The invention belongs to the field of medicine, and relates to a method for constructing a patient-derived tumor xenograft model in mice immunized with hepatocellular carcinoma based on an organ-likemethod, and an application thereof. The aim of the invention is to use the organ-like culture technology, adopts microcarrier as scaffold material, and combines the liver cancer cells from patient toculture the cells. The invention also discloses an organ-like method for preparing the liver cancer cells-3D material complex, and then directly into that cell-3D material complex is inoculated subcutaneously into normal immunized mice to construct liver cancer transplanted tumor model from patients in vivo, which solved the problems of using nude mice, SCID mice and other immunodeficient mice, which are difficult to feed, expensive and lower tumor formation rate. Especially, it can solve the problem that human hepatocellular carcinoma transplanted tumor model in immunodeficiency mice can notreflect the important role of immune system in tumor occurrence and development, and human tumor transplanted tumor model in immunodeficiency mice has a long tumor formation cycle, which urgently needs the drug-sensitive demand of patients with clinical urgent need. The invention is applied to the field of mouse model construction.

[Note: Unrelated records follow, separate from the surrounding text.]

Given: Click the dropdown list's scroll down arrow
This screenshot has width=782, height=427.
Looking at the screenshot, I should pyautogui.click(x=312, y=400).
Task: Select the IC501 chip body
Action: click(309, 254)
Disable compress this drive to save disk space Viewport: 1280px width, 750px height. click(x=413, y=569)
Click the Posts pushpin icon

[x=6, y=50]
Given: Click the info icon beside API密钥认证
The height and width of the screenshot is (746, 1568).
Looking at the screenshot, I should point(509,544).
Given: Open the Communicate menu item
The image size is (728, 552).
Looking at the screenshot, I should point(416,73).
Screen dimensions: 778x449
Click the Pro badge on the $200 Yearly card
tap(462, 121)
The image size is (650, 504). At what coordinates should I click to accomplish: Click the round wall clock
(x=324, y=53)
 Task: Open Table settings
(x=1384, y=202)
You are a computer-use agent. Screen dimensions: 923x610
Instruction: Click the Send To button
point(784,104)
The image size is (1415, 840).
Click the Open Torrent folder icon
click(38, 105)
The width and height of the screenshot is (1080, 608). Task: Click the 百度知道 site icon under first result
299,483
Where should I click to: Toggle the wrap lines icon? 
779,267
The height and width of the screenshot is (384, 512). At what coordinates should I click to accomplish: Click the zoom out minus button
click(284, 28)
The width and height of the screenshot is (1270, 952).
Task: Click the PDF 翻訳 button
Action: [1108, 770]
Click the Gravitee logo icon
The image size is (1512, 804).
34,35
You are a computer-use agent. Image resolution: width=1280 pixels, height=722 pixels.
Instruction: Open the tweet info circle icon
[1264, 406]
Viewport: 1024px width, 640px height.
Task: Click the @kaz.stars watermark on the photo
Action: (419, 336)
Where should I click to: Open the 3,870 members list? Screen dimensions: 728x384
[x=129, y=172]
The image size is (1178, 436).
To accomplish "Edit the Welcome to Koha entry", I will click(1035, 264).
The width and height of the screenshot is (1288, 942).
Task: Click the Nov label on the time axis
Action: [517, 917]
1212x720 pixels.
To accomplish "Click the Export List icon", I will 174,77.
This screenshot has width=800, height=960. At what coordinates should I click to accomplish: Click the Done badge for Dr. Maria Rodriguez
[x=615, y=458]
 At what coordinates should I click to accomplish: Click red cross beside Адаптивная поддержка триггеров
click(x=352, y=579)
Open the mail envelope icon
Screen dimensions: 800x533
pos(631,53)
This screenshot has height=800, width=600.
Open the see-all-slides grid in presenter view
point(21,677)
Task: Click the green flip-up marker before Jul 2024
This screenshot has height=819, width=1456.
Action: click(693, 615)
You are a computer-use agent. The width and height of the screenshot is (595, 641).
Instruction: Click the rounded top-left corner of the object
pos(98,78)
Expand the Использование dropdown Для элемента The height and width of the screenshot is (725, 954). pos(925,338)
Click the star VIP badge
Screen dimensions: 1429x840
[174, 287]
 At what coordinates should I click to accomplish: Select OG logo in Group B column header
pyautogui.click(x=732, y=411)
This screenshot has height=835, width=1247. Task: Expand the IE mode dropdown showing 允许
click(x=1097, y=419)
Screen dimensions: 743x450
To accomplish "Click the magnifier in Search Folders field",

The invention provides a silver nanoparticle composition with lung cancer and prostate cancer resistant activity. The composition contains 20-500mg / kg nano-silver and pharmaceutically acceptable injection excipients (a suspending aid, a dispersing agent, a surfactant, an analgesic, a pH adjustment buffer agent, an osmotic pressure regulator, and water). In the spherical silver nanoparticle powder, the purity of silver is greater than or equal to 99%, and the particle size of silver nanoparticles is 8-75. The experimental result shows that the silver nanoparticle involved in the invention has very strong inhibitory activity on lung cancer H1299 cells and prostate cancer PC-3 cells, and can significantly inhibit H1299 tumor cell transplanted SCID mouse tumor growth in vivo. Therefore, the silver nanoparticle anticancer composition can be used as an antitumor active ingredient individually or in combination for prevention of lung cancer and prevention and treatment of prostate cancer.

The invention discloses a preparation method of an enhanced green fluorescence SCID mice model. The method comprises the following steps: adopting the mode of crossing and backcrossing among multiple generations of C57BL / 6-Tg (CAG-EGFP) mice and NOD / SCID mice and screening the multiple generations to establish steadily hereditary NOD / SCID / EGFP mice systemically expressing green fluorescence, namely, an enhanced green fluorescence SCID mice model sheet. The preparation method employs the breeding method featuring crossing and backcrossing among multiple generations to raise NOD / SCID mice expressing enhanced green-florescent protein genes. Compared with nude mice, the SCID mice have more severe immune deficiency including combined T and B cell deficiencies. The invention further discloses an application of the enhanced green fluorescence SCID mice model. In terms of xenotransplantation study, the SCID mice are more efficient in xenotransplantation than the nude mice with deficient t lymphocytes. The method of the model is an excellent model for fluorescent animals with immune deficiencies.

This invention disclose a human cancinoma of liver transfer subclone cell system and its set-up method in the following way: a human cancinoma of liver cell HT402 unicell suspension is inoculated into a SCID mouse and the transferred position it determined at lung part and by primary culture and secondary culture, the fetal calf serum concentration in the solution reduces to 10%, cell grows very well thus a cancinoma of liver transfer subclone cell system from parent human cancinoma of liver cell HT402 is set up matched with the parent cell, providing a new experiment material for its study.